Intervention de Éric Woerth

Séance en hémicycle du mercredi 20 juin 2018 à 21h30
Règlement du budget et approbation des comptes de l'année 2017 — Présentation

Photo issue du site de l'Assemblée nationale ou de WikipediaÉric Woerth, président de la commission des finances, de l'économie générale et du contrôle budgétaire :

Cette évolution place, une fois encore, la France dans une logique de perdant, en fait la lanterne rouge des grands pays de la zone euro.

Avec les bienfaits de la croissance, le déficit budgétaire aurait pu se résorber massivement si l'effort en matière de dépense avait été réel ! Le Gouvernement bénéficie actuellement, rappelons-le, d'une situation économique très exceptionnelle : le prélèvement sur recettes destiné à l'Union européenne n'a jamais été aussi faible depuis 2005, tout comme les taux d'intérêt, conduisant à un reflux continu de la charge de la dette ; grâce à la croissance, les carnets de commandes se remplissent, et le climat des affaires est bon avec le retour de la confiance des chefs d'entreprise.
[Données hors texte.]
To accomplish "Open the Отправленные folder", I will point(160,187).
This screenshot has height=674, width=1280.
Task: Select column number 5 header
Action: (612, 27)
Mais alors que nos comptes publics s'améliorent, légèrement et pour des raisons conjoncturelles, ne nous voilons pas la face. Vous savez comme moi, monsieur le ministre, que notre pays reste dans une situation de grande fragilité dans un contexte marqué par le ralentissement constaté de la croissance, dont j'espère qu'il ne sera que conjoncturel ; le niveau élevé de l'euro ; l'augmentation du prix du pétrole ; l'augmentation des taux d'intérêt d'emprunt, après les annonces récentes de la BCE et l'augmentation forte des taux aux États-Unis ; le climat de quasi-guerre commerciale qui s'aggrave et qui fragilise le monde ; les fragilités politiques qui traversent l'Europe – je pense évidemment aux incertitudes italiennes, voire allemandes. Ce ne sont pas des risques hypothétiques : c'est la réalité. Le Président Macron entre dans le dur ; le temps des promesses financées par la croissance est aujourd'hui derrière nous.

Pour assainir nos comptes publics, il faut utiliser un levier essentiel, celui de la maîtrise de la dépense. Évidemment, plus que jamais en période de croissance, la diminution structurelle de la dépense est le juge de paix absolu.

Or le Gouvernement n'a pas su freiner la hausse considérable de la dépense publique en 2017, et en particulier celle de l'État. Ainsi, sur le champ des ministères, la hausse de la dépense est inégalée depuis 2007 : plus 10,6 milliards d'euros ! Si cette augmentation s'explique en partie par des mesures prises par vos prédécesseurs – vous avez évoqué, ainsi que le rapporteur général, le protocole « Parcours professionnels, carrières et rémunérations » et la revalorisation du point d'indice dans la fonction publique – , qui ont évidemment pesé lourdement dans la balance, il est pourtant primordial de rendre la dépense publique plus efficiente.

Il n'y a pas mille façons pour y parvenir ; il y en a deux, et elles concernent 73 % de la dépense publique. La première, n'ayons pas peur des mots, c'est de réduire la dépense sociale.